Other Q2 highlights and accomplishments for the REIT include:
- Portfolio growth based on purchase price from $671.4 million as of March 31 to $816 million as of June 30, with year-over-year-portfolio growth of approximately 98.3%, from $411.5 million as of June 30, 2011 to $816 million as of June 30, 2012.
- Aggregate average occupancy for the company’s property portfolio of 96.1% as of June 30, with leverage of 31.2% (total debt divided by total assets).
- MFFO of $10.2 million, compared to $3.5 million during second-quarter 2011, and FFO of $6.8 million, compared with $3.6 million during second-quarter 2011. Year-over-year growth in MFFO and FFO is primarily due to the acquisition of additional properties.
- NOT of $17 million in second-quarter 2012, as compared to NOI of approximately $6.9 million in second-quarter 2011, and net loss during the quarter of $1.2 million as compared to $6.9 million during second-quarter 2011.
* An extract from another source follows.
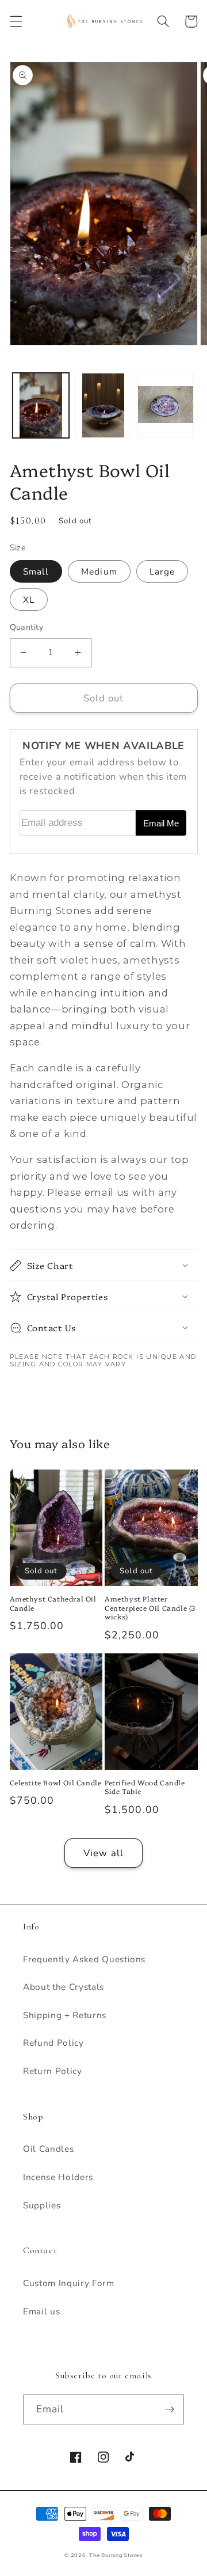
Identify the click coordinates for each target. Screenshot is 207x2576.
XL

- In June, entry into a $200 million unsecured line of credit with Merrill Lynch, Pierce, Fenner & Smith Inc. and KeyBanc Capital markets as joint lead arrangers. Bank of America serves as administrative agent, with KeyBank National Association acting as syndication agent. The unsecured credit facility replaces two secured lines of credit that totaled $116.5 million.
In addition, subsequent to the second-quarter close, the firm acquired eight medical-office buildings located in New Port Richey, FL; Naperville, IL.; Temple, Killeen and Rowlett, TX; Shelbyville, TN; Jasper, GA; and Urbana, IL for a purchase price of approximately $50.9 million. As of August 14, the REIT’s portfolio has grown by approximately 97.6%, based on purchase price, from $438.6 million to $866.9 million since January 1.
To update this number even further, as GlobeSt.com tweeted on @GlobeStcom on Twitter and @GlobeStLIVE and recently reported, in July American Healthcare Investors and Griffin Capital Corp., the co-sponsors of Griffin-American Healthcare REIT II Inc., had acquired 14 medical office buildings in Florida, Texas, New Mexico, Hawaii, Indiana, Alabama, Illinois, Colorado and South Carolina for an aggregate purchase price of $106.7 million.